Within the chapter on lessons learned and at the same level as the improvement of surveillance systems, the epidemiologist Salvador Peiró points out that it would be appropriate to have “a certain stock of equipment” ready, after having learned the hard way how hard it is to obtain material when markets have crashed. “It would be nice to have intermediate warehouses with material and our own logistics to gradually replenish and that do not expire and also, although it is more difficult, a national or European production capacity. Do not depend so much on China.
Along with the investment in Public Health, the experts do not forget the holes in Primary Care that the pandemic has exposed and the need to cover them, with money and human resources. “The fracture line in Primary Care has been very evident,” summarizes Peiró. The collapse of health centers has left a mark on chronic care, for example, still to be evaluated. The two agree that a good way to “invest” in the Primary will also be to adopt “ways of working and things that have worked” in the pandemic, according to Hernández, such as telemedicine or “coordination with residences.”

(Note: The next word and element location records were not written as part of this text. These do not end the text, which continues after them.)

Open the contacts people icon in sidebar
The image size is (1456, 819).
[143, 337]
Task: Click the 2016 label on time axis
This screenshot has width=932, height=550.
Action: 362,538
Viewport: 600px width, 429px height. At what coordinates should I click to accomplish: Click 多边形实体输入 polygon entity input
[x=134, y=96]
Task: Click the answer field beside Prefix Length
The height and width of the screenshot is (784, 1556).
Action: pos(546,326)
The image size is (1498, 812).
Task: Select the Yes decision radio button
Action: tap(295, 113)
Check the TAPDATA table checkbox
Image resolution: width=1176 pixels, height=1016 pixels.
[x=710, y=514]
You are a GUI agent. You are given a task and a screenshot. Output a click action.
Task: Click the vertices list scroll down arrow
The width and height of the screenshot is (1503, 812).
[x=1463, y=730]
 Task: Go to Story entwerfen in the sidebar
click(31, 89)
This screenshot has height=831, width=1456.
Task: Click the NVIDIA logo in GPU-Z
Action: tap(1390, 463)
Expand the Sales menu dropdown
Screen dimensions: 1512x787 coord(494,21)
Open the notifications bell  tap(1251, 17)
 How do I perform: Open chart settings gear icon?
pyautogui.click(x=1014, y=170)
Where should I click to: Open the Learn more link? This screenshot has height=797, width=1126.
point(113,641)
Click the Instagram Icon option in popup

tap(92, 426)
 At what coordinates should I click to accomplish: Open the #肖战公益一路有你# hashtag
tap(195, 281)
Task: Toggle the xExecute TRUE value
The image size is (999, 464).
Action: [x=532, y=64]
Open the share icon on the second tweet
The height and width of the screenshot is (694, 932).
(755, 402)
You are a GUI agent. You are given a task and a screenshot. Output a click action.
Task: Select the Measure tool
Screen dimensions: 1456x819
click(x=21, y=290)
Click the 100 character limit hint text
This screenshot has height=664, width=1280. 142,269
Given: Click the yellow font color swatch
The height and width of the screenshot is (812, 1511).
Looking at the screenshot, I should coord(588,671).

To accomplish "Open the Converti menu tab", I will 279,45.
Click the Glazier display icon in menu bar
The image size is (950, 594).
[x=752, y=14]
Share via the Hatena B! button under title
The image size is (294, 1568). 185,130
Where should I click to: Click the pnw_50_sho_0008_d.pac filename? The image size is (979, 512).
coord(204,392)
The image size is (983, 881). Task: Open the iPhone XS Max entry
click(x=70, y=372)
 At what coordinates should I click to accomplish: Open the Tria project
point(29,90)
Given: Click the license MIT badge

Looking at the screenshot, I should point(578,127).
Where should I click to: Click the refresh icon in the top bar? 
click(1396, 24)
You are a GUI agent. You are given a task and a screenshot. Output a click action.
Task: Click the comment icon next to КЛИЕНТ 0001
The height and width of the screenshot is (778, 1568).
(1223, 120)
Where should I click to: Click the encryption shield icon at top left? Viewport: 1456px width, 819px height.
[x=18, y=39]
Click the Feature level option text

Beyond the purely epidemiological or healthcare issue, the Professor of Preventive Medicine Ildefonso Hernández adds to his particular letter to the Three Kings other issues that are just as important for him to maintain, for example, that there is a technical and authorized voice to transfer messages in pandemic. “Having an authoritative voice communicating is something that works well, also someone who is not the political decision maker but a scientific voice that responds to public health issues,” especially in times of “fake news and hoaxes,” he points out.
Finally, and among these parallel issues to the purely health ones, Hernández adds one last one: «Maintain and defend the collective heritage that the public health system supposes». For the professor of Public Health, achieving the levels of vaccination that have been reached has been thanks to “many years of work and the trust of the people. We need to take care of the Valencian health system. It has flaws but it is a heritage to maintain. In this sense, Hernández advocates maintaining the social protection cushion deployed by the government beyond the critical moment of the pandemic. “It is good that policies are maintained over time so that no one is left behind.”